Why Don't Classrooms Look Like This? 

This is a picture of our Lab Space (The Keep) in Dickey Hall at the University of Kentucky (notice the play-doh). We have students workspace in this room and a conference table and whatnot. We developed this room from a former computer lab for about a couple thousand (mostly of our own money).

 

 

 

 

 

 

 

So, I am sitting here (that's my laptop) trying to find the right room for my class of about 20 principal students to meet in this Fall. I don't want a classroom with those 1954 squeeze-your-butt-in-desks and I'm not a huge fan of the industrial square table room either. So, it struck me ... why don't our classrooms look like where I am sitting right now? I want a classroom full of couches! Maybe even a flatscreen on the wall. And plants. Why don't we have plants in our higher education classrooms? And, yeah, play-doh. 

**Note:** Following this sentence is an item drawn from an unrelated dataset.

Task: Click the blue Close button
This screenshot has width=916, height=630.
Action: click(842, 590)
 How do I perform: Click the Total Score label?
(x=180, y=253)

I'm serious. Why don't our higher education classrooms look like this? 

Reader Comments (3)

There was some great research on the power of space in the learning process done at North Carolina State and IUPUI in Indianapolis. The message about the type of experience students and teachers will have in class is sent by the configuration of the space. Your picture says that professor and student are equal in importance in the learning process and that dialog among and between participants is the primary mode of the classroom. In those "typical" rooms the message is very clear that the important person will be present at the well-defined front of the classroom and student participation will be with the teacher only.

Schools, both k-12 and higher ed, are in a default position of teacher centered practice. Look at the facilities design course in your program or in any program and I bet you see a lack of discussion about how space shapes learning opportunities. Instead it will be focused on the nuts and bolts of how funds are raised and spent to build standard 900 sp ft classrooms with teacher desks and student desks and a clear "front" of the room.

Until we start pressing toward a different instructional norm we will not get different instructional spaces.

August 10, 2011 | Unregistered CommenterChris Willis

Additionally, why don't our PK-12 systems look like this? The general shift from "knowledge" to "application" should indicate an overall adjustment in layout and design as well. If we aren't learning facts (which at one point I would argue was the definition of "smart" in our society) and we are focused on skills and decisions, then why would we not accomodate that in our learning environments? It would look different in a 2nd grade classroom than a 10th grade than a university physics lab, but each could be designed with the outcome in mind.

August 13, 2011 | Unregistered CommenterMarshall

Good thoughts Marshall and Chris.

I agree Chris that until they are pressed they won't change ... so, let's press them. That's my response to you Marshall. I took a old computer lab that was not being used and re-purposed it into a custom fit solution to our learning needs. Now that I have that example to show, I feel a lot more comfortable pressing directly on classrooms in our College of Education.

If there is ever going to be any kind of pressing to make this kind of stuff happen, I think it will need to come from us. Outsiders just don't care that much.

August 13, 2011 | Unregistered CommenterJustin B.